Cushing drew. No one expected that. Some 10 MMbbl left the Oklahoma tank farm in the two weeks prior to the contract date. Some speculate that oil might have gone to the Strategic Petroleum Reserve or to floating storage in the Gulf. But it left Cushing, and WTI survived.

Indeed, the month of May might be the turn­ing point. Since the global coronavirus pan­demic undercut demand by tens of millions of barrels per day and the ill-timed market share spat between Saudi Arabia and Russia pushed unneeded barrels into a flooded market in March, prices have stabilized—finally.

U.S. producers certainly did their part. It’s been said the American shale industry is the world’s new swing producer because it can react to market conditions quickly, and it did for this test. When the bottom fell out of prices in March, local E&Ps almost instantly slashed capex, rigs and completions.

John Freeman, an analyst at Raymond James, said in a May 15 report that names un­der coverage with a market cap at or above $2 billion slashed budgets almost in half, while smaller companies cut about 27%. Smaller companies, he said, have larger volumes of production hedged or must consider debt cov­enant issues. Some private companies went all in at 100% stoppage.

“Activity reductions are coming fast and fu­rious, with many companies cutting all com­pletion activity in the second quarter and re­ducing rig counts by 50% to 100%,” said U.S. Capital Advisors analyst Becca Followill in a May 20 report.

While chaos reigned in the commodities markets for two months, U.S. producers were quietly and furiously curtailing existing production as well as cutting capex, saving their wares for a better-priced day. Evidence of this showed up in first-quarter conference calls, with estimates that some 1.75 MM-bbl/d to 2 MMbbl/d were pulled out of the market in no time.

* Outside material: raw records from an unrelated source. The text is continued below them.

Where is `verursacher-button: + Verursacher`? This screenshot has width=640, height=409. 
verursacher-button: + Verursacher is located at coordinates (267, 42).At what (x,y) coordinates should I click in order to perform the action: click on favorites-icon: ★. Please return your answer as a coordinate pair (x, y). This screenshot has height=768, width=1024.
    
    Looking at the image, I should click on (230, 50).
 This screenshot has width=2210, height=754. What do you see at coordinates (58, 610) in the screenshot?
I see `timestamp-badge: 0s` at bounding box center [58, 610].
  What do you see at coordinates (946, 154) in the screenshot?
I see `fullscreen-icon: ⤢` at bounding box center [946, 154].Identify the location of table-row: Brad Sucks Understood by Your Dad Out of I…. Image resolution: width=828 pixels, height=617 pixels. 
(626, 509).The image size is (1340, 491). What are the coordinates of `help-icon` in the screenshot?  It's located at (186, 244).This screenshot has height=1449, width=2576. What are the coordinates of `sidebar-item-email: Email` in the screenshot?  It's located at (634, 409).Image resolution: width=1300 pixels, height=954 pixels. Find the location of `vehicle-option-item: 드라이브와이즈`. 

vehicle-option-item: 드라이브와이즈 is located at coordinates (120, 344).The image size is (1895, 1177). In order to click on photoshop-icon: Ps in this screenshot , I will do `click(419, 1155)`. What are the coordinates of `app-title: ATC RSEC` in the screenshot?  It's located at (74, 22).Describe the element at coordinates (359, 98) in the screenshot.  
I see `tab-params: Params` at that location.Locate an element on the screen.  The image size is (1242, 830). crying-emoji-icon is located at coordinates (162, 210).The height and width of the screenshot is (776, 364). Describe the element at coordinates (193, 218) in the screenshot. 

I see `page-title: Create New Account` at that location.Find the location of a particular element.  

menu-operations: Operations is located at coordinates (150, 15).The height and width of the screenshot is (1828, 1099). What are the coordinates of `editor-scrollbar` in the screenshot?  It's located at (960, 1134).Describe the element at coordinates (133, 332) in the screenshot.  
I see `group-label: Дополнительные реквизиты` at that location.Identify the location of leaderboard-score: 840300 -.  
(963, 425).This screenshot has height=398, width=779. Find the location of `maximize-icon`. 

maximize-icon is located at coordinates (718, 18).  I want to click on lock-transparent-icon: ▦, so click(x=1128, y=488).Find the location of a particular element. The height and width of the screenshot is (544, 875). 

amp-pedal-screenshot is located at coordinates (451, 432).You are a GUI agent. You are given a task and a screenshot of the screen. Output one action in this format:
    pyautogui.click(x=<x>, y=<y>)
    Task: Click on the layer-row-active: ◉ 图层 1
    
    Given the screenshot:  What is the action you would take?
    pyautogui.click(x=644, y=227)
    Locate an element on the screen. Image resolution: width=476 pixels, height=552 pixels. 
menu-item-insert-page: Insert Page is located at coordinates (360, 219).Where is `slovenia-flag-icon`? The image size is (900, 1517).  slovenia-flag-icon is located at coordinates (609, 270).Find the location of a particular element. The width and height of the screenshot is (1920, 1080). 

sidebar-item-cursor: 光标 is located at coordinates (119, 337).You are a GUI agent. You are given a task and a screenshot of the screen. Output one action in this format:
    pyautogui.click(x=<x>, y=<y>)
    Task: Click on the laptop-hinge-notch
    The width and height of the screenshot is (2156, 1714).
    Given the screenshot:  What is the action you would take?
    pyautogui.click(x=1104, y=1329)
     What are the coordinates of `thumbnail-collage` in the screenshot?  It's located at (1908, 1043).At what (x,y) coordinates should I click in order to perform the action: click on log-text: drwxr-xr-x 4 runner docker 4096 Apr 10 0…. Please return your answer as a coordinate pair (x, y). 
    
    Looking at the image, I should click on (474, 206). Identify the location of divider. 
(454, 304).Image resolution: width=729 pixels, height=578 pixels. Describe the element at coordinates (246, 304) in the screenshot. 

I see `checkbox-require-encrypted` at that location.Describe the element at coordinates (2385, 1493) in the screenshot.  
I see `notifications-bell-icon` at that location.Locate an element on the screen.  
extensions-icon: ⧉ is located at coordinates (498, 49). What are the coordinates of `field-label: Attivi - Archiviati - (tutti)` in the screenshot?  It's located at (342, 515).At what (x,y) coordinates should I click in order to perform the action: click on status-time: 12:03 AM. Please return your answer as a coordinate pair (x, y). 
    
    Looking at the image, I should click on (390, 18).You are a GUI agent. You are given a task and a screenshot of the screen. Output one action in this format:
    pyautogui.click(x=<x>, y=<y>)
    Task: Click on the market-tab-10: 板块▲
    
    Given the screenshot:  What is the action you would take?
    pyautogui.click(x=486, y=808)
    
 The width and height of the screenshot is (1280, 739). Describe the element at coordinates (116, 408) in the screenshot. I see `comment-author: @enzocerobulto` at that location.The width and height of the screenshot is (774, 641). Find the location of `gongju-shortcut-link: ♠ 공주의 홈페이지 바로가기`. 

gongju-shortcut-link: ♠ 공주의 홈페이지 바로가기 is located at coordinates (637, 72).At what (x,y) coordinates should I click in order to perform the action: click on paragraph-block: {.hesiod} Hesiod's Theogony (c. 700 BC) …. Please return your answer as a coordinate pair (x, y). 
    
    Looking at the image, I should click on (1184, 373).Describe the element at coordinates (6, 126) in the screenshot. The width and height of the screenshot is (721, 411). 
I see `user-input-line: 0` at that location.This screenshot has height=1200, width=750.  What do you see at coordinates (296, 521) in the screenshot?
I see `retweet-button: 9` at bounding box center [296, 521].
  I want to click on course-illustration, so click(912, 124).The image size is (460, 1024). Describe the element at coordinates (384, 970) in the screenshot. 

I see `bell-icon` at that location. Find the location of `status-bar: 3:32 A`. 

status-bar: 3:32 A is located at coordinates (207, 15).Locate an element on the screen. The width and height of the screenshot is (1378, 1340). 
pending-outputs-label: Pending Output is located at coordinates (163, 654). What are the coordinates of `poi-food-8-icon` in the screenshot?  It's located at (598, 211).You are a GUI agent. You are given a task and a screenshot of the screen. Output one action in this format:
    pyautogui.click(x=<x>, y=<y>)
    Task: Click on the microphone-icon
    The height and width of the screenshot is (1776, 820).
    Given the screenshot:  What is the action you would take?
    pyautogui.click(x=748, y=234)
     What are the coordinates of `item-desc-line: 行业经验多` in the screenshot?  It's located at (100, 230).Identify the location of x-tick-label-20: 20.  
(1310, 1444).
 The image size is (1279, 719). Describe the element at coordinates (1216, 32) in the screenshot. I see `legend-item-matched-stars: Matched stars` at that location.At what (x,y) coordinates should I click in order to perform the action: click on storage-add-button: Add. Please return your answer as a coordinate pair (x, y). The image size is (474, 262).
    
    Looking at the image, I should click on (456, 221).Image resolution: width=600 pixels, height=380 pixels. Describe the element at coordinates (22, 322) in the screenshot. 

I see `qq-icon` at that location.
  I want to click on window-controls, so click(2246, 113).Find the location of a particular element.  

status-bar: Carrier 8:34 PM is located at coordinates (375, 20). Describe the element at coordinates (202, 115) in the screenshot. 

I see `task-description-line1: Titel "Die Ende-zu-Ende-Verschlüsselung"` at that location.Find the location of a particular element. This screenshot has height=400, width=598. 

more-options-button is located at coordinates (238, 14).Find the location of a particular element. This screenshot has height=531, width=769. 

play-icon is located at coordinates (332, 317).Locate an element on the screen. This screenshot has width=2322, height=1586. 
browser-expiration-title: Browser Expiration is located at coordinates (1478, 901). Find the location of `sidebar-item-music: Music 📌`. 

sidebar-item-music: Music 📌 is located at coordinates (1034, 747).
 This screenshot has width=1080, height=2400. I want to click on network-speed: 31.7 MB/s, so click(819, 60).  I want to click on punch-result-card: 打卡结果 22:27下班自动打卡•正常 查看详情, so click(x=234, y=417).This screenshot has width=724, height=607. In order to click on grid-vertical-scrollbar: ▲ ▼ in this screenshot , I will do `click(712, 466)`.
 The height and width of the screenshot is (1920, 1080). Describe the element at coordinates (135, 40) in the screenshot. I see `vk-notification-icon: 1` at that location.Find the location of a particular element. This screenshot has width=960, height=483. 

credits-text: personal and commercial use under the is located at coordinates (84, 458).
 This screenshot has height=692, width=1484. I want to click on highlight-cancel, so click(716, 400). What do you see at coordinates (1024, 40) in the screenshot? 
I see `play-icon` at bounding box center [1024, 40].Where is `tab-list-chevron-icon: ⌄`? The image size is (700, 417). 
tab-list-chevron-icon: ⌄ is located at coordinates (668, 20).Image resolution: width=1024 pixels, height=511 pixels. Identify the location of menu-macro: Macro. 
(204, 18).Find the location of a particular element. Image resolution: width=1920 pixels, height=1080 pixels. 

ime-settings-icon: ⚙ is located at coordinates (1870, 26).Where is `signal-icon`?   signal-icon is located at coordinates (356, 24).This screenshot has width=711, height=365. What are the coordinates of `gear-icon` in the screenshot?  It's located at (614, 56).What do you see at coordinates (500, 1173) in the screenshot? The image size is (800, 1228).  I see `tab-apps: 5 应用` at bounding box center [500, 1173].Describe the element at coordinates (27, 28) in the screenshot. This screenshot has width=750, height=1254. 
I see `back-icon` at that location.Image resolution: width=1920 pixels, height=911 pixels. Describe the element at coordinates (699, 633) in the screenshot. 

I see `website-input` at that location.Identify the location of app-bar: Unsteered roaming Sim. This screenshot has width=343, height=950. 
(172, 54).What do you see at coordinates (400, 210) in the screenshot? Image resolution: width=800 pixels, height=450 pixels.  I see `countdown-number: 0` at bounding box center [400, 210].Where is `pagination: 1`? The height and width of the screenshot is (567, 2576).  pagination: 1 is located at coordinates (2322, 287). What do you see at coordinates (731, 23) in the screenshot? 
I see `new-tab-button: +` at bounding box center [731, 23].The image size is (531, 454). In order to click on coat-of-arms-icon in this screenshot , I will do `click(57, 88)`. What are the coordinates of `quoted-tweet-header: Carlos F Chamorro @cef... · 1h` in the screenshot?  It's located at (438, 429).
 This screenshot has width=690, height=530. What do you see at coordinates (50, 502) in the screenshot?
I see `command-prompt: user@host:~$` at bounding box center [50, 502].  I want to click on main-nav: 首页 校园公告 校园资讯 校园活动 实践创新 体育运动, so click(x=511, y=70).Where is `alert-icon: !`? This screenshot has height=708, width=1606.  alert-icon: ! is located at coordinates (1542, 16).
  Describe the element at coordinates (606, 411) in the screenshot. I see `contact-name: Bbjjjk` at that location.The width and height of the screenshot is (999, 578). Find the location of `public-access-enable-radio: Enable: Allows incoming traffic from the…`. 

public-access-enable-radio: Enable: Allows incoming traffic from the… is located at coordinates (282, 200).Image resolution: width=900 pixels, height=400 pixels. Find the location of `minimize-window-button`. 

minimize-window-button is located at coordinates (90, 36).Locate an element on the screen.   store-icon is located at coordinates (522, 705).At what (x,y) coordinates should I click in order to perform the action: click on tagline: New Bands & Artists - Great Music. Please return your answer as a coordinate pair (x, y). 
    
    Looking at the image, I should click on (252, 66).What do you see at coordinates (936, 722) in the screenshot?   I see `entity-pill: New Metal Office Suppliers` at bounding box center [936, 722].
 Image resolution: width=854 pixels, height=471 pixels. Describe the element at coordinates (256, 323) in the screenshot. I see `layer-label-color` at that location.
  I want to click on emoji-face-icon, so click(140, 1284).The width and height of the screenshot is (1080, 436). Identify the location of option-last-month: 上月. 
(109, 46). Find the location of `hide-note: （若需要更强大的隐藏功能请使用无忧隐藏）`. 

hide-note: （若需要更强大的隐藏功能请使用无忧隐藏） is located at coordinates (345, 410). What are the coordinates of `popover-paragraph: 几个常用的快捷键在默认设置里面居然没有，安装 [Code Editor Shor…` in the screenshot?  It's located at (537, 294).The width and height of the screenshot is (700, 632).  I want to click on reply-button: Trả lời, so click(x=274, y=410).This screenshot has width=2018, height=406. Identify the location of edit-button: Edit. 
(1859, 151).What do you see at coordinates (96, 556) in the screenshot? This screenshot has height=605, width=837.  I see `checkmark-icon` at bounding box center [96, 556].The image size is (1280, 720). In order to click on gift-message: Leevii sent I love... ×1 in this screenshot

But these emergency curtailments might be reversed as quickly as they were implement­ed. Several analysts expect about 1 MMbbl/d to come back onstream in June. “With June and July crude now back over $30/bbl, most are expecting these shut-ins/curtailments to be short-lived and the majority of it back on by August,” Followill said.

For the same reason, prices are now at a lev­el that might incentivize new activity. Above $30, Macquarie strategist Walt Chancellor said he sees a return to “meaningful levels of new completions” by July and August.

Tudor, Pickering, Holt & Co.’s (TPH) Matt Portillo said in a video report, “We’ve seen crude rally to a point where we are able to actually bring production back onstream. It’s coming a little faster than the market expected. The crude market is off life support.”

Fellow TPH analyst Mike Bradley suggest­ed pricing will “go sideways” for a while, holding in the $30s as U.S. production is care­fully added back in, closing the year at $40.

“I’m bullish because I think demand is go­ing to come back stronger than people think; OPEC cuts are going to hold longer than peo­ple think, which will put the market in back­wardation; and we’re going to drain those in­ventories,” he said.

The forward months look stable. Healing is prevalent. It’s time to dust off and move forward.